# Introduction

Welcome! In this course I'll try to teach the basic tools that you need for data analysis in Python. How things generally work is that I will provide a short explanation of some concepts and leave the details to the readings. I may also complement them with some everyday useful tricks. Then, I'll give you some exercises to test your skills. You should go through everything properly - there are no due dates, there is no grading, so take your time and do things right. You can only cheat yourself here :)

We'll start off in this lecture by showing you how to use Jupyter Lab (the environment in which you will be working in all the time) and Git, a very useful tool for keeping track of changes in your code.

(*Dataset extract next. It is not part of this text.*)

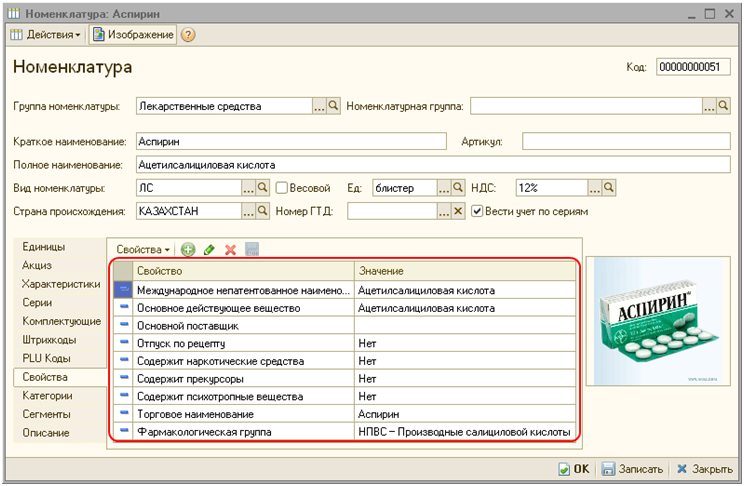This screenshot has width=744, height=486.
Task: Click magnifier next to НДС field
Action: tap(608, 187)
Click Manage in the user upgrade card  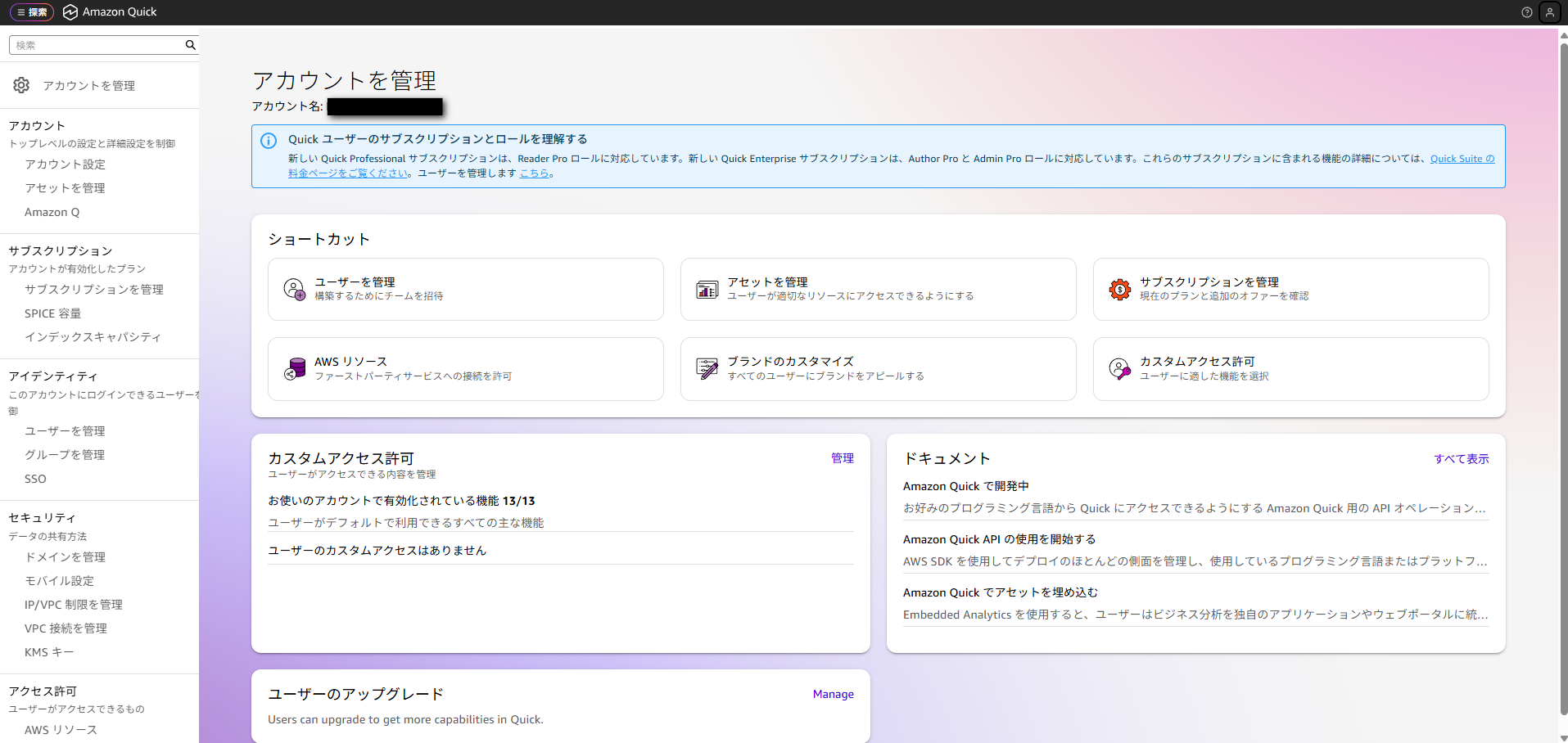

There will be no programming in this lecture.

## Jupyter Lab

You're using it right now :) It's an evolution of Jupyter Notebooks, a really great leap which brings it closer to being an full fledged IDE. It's relatively new, so you will probably hear people mentioning Jupyter notebooks more - but this is the *future* :)

### Cells
As you can see, the code is organized in cells (even this text is a cell - double click on it to see it!). Cells are of two types - Markdown (text) or code. 
You can execute the cells by selecting them and them pressing either <kybd>Shift</kybd>+<kybd>Enter</kybd> or <kybd>Crtl</kybd>+<kybd>Enter</kybd>. The first one executes the cell and moves you to the cell bellow, while the second one just executes the cell (and doesn't move you anywhere). If you have a lot of cells to execute you may find yourself pressing <kybd>Shift</kybd>+<kybd>Enter</kybd> furiously :)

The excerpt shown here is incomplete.